四季が明確で、海に囲まれた日本には、それぞれの土地で生まれ、育まれてきた豊かな食の文化があります。和食の土台はだし。昆布はだしの文化を支える重要な食材の一つです。
昆布という文字は奈良時代にはすでにあり、平安時代には「ひろめ」とも呼ばれていました。続日本記にも「昆布」の文字が登場しています。だしは禅寺の精進料理から発達したといわれています。
植物としての昆布をみると、世界には19種あり、そのうち11種が北海道沿岸に生育しています。食用の昆布の産地は圧倒的に北海道が有名で、世界でもほかにはない宝の海に囲まれた奇跡の島ともいえるほどです。
しかし、北海道での昆布の消費量は多くはなく、昆布が採れない富山県が際立っています。富山県では、おにぎりは海苔ではなく昆布(とろろ昆布)でつつむのが一般的だそうです。
こうした昆布の食文化は江戸時代に栄えた広域の流通網「北前船」によって広がりました。供給地としての北海道と、北前船の寄港地そして船主も多くいた富山県との差といえるかもしれません。
北前船の航路は「昆布ロード」とも呼ばれ、北海道で積み込まれたニシンや昆布は日本海側沿岸の各地をめぐり、瀬戸内海から京都や大坂へと運ばれました。北海道の食材と京都の食文化が融合したものとしてはニシン蕎麦が有名です。
昆布ロードはさらに沖縄(琉球)から中国(清)へと延び、日本の時代を大きく動かしていくことになります。

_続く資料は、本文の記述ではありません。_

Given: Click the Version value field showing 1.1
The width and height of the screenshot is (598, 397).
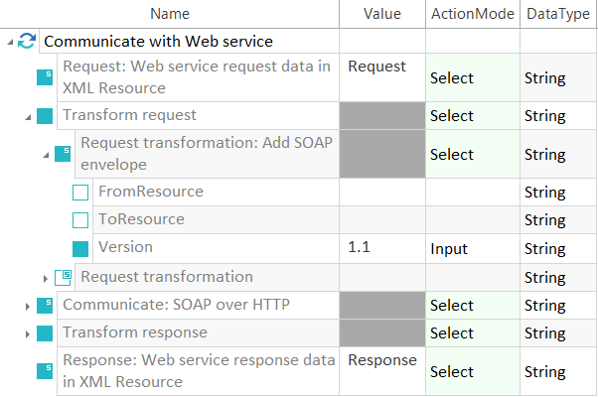Looking at the screenshot, I should (382, 248).
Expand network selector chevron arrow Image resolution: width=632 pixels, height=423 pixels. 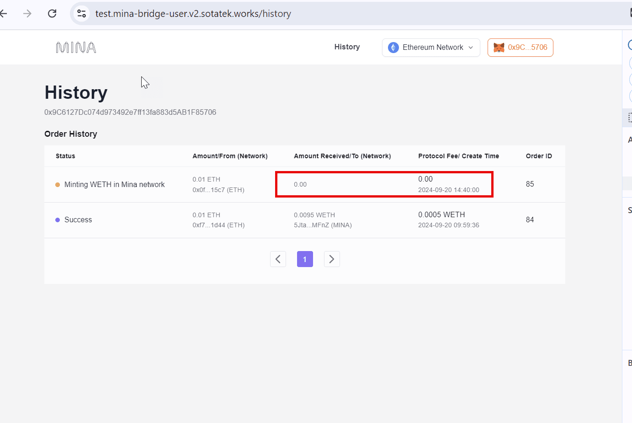471,48
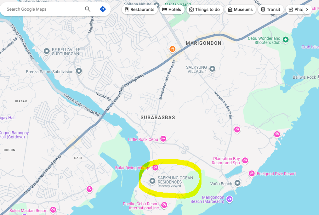The image size is (319, 215).
Task: Click the Cebu Wonderland Shooters Club marker
Action: pos(286,40)
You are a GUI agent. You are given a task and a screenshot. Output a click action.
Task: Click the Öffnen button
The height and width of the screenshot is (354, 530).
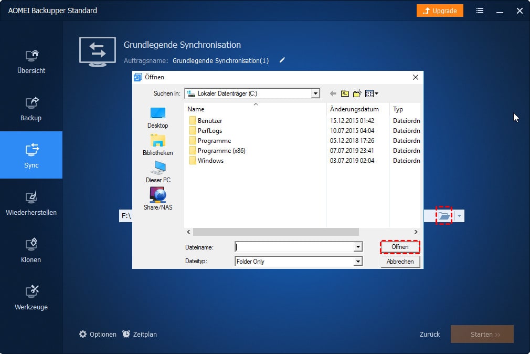[x=400, y=247]
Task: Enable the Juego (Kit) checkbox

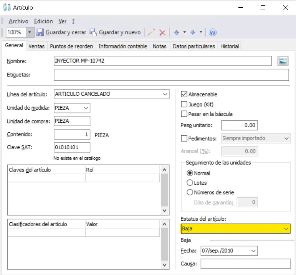Action: click(x=184, y=104)
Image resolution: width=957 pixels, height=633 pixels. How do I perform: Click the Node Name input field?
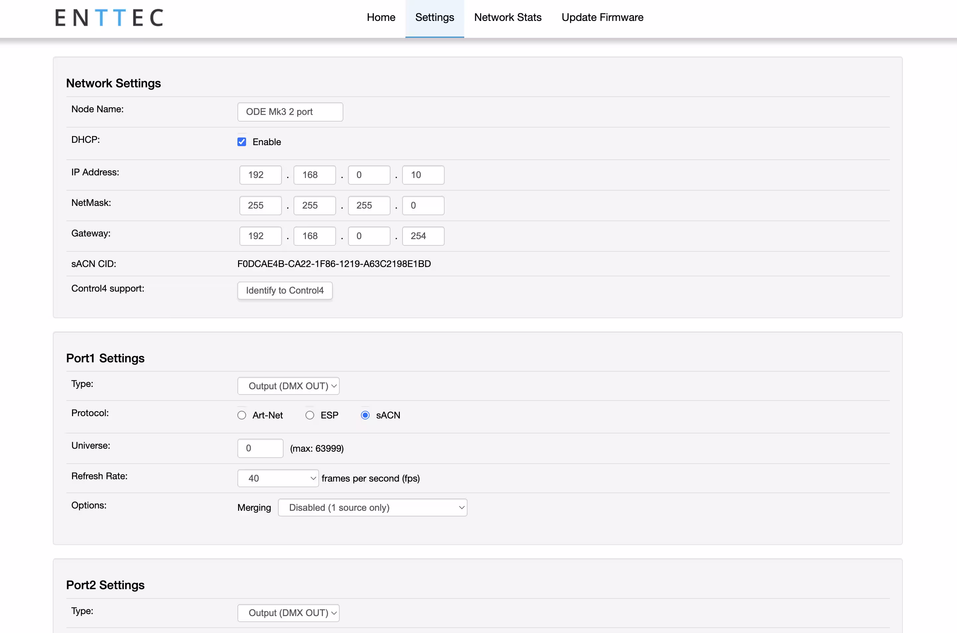pos(290,112)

その裏には財政難に苦しむ富山藩と薩摩藩の思惑がありました。
当時の中国では甲状腺障害の予防に効果的な昆布に需要があり、そこに目をつけた薩摩藩は琉球を介して中国への輸出を企てましたが、蝦夷から遠い薩摩藩では昆布の入手が難しいため、北前船とつながりの強い富山藩と密かに密貿易を企てます。
富山と言えば今に続く「越中富山の薬売り」。薬の原料は当時、中国からの輸入品に頼っていましたが、中間マージンが多くて高価でした。富山藩にとっても直接の仕入ルートは魅力的だったと思われます。薩摩藩による中国への昆布の輸出と富山藩による薬原料の輸入――二つの藩が手を結びました。
このビジネスは想像以上にうまくいったようで、薩摩藩は莫大な借金を返し、さらに蓄財もかないました。富山藩も相当な利益を生み出したと考えられています。
薩摩藩では昆布貿易によって得た利益を洋式の機械工場群の建設に投じ、「集成館事業」を興します。そこで造られた武器や高められた軍事力によって、やがて倒幕へと時代は動いていきます。北海道の昆布が明治維新へと時代を動かす要因の一つとなったのです。
日本の食文化を支え、歴史の裏面にも登場する北海道の昆布ですが、その漁獲量は年々減少し、昨年は1万トンを割り込みました。昆布は今も大切な産業であり、北海道は世界のどこにもない宝の島なのです。